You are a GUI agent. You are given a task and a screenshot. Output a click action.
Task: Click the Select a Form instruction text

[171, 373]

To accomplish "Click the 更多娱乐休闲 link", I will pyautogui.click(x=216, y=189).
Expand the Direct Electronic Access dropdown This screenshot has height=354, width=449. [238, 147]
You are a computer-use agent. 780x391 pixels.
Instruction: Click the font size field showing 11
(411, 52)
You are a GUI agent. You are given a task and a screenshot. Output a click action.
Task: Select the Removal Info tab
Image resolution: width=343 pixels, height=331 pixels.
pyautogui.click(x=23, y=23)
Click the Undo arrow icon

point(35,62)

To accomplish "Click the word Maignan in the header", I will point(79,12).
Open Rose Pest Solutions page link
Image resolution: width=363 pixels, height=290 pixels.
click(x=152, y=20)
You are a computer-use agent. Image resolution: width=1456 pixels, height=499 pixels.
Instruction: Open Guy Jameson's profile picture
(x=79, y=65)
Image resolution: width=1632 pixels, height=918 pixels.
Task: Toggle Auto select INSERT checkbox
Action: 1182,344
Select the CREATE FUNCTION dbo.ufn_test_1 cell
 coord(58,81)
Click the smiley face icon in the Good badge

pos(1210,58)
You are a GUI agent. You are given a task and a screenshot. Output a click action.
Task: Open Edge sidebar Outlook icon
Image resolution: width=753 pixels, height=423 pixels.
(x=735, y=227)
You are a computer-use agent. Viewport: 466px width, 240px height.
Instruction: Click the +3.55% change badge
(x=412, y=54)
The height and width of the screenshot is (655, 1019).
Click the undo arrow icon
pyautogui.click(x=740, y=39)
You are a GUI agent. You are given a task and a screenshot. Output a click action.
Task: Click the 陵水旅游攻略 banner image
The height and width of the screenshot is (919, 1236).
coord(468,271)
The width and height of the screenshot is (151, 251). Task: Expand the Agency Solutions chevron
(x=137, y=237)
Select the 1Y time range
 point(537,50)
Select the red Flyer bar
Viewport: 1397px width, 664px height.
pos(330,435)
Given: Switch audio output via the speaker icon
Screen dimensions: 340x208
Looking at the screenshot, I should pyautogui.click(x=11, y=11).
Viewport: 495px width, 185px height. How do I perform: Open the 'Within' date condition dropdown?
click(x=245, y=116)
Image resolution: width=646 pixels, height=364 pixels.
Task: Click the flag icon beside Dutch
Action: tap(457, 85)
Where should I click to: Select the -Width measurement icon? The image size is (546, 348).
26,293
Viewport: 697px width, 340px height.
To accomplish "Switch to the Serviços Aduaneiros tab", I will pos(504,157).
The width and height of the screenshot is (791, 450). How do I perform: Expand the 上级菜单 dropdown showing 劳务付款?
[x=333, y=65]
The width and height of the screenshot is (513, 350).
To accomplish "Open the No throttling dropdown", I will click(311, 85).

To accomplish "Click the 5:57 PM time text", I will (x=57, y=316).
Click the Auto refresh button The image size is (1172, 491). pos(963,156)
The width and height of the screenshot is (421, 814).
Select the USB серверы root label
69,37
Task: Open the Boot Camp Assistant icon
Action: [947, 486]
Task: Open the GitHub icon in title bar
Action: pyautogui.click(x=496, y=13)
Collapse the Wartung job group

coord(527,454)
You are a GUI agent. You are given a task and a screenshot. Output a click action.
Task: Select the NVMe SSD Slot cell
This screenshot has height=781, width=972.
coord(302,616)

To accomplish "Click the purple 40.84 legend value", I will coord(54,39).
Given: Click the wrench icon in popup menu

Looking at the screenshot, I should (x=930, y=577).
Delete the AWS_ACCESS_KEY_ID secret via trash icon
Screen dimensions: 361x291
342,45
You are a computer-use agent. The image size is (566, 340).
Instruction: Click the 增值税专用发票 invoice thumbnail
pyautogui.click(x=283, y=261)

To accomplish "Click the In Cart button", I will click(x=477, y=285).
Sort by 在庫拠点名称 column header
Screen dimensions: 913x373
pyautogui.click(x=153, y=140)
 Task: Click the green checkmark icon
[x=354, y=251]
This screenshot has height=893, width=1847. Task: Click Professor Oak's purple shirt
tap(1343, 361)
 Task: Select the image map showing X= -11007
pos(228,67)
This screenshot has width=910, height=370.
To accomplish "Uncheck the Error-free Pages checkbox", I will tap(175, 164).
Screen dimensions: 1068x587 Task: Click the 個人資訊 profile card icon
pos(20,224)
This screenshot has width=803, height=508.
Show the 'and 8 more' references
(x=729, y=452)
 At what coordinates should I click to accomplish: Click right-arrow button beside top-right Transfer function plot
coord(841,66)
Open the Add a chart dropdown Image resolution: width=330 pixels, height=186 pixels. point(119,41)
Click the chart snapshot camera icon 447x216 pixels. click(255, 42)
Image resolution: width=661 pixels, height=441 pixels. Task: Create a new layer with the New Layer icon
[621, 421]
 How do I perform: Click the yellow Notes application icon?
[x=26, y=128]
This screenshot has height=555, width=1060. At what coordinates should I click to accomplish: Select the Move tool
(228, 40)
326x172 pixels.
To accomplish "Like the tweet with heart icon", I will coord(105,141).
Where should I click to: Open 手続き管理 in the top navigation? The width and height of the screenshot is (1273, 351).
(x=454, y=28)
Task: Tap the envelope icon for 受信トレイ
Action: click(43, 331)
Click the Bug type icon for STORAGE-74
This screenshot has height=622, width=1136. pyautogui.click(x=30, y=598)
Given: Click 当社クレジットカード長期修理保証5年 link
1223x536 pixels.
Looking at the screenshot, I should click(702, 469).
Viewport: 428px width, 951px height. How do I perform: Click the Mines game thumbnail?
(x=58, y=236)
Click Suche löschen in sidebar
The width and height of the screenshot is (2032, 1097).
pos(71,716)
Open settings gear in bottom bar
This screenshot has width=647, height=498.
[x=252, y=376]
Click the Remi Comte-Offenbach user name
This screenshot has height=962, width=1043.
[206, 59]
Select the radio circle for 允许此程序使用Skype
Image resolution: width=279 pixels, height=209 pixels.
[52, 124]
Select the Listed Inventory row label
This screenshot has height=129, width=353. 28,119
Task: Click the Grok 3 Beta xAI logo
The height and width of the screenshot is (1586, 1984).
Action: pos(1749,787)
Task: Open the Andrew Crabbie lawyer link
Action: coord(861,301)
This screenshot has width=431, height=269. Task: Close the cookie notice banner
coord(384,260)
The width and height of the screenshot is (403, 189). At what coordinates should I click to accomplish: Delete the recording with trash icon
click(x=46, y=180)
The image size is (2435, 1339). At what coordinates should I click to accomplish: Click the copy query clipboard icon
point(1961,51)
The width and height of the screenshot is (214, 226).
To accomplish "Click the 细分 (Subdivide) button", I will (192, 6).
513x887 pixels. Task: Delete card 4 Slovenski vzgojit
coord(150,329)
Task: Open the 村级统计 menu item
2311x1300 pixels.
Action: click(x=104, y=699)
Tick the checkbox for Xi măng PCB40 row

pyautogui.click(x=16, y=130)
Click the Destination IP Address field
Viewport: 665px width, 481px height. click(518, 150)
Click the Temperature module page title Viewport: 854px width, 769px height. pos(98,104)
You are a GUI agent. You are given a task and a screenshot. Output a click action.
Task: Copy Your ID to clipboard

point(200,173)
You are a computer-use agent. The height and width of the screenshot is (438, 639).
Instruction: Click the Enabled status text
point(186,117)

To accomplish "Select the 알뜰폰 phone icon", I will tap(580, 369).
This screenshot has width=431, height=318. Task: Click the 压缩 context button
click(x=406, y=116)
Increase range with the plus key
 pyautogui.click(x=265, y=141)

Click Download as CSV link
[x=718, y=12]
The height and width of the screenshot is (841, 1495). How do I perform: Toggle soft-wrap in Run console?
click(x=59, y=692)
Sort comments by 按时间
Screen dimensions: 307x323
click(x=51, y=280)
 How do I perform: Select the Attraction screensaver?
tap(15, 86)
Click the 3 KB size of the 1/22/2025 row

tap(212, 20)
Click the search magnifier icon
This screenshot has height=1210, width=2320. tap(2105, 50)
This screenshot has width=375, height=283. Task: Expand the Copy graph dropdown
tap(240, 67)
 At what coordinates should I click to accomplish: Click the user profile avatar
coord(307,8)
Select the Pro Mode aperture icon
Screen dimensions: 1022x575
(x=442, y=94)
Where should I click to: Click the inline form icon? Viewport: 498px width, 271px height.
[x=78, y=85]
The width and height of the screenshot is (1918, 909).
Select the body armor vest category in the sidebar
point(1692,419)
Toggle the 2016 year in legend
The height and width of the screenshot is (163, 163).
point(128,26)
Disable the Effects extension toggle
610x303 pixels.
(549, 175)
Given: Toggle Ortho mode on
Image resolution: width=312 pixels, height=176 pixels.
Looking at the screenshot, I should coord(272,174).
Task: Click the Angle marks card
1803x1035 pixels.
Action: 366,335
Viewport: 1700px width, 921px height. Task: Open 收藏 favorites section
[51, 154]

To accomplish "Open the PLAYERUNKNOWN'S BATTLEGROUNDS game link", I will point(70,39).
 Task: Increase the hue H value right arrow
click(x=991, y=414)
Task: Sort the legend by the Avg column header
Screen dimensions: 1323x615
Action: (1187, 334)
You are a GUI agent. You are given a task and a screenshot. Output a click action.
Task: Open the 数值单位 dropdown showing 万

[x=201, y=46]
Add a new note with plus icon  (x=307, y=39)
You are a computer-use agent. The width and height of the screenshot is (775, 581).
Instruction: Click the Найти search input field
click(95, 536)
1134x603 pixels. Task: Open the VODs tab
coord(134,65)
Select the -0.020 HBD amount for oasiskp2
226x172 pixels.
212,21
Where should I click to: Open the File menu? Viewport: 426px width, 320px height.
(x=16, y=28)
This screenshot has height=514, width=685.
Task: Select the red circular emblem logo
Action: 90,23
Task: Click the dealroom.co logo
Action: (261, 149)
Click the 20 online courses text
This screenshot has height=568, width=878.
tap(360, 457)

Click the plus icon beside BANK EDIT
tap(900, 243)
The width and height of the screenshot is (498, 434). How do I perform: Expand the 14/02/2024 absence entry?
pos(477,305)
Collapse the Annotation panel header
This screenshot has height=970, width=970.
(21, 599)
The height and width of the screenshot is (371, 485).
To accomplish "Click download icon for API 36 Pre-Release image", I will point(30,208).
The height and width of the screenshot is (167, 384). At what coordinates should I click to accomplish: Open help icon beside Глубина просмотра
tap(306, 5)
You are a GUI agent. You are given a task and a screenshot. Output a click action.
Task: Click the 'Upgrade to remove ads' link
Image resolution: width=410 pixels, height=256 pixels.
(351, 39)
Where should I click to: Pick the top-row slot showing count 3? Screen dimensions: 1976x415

________________________________________

*Exercise requirements:*
Reproduce word for word the lines of the listing above, starting at the line containing "This screenshot has width=431, height=269." and ending at the line containing "point(1961,51)".

*Solution for this exercise:*
This screenshot has width=431, height=269. Task: Close the cookie notice banner
coord(384,260)
The width and height of the screenshot is (403, 189). At what coordinates should I click to accomplish: Delete the recording with trash icon
click(x=46, y=180)
The image size is (2435, 1339). At what coordinates should I click to accomplish: Click the copy query clipboard icon
point(1961,51)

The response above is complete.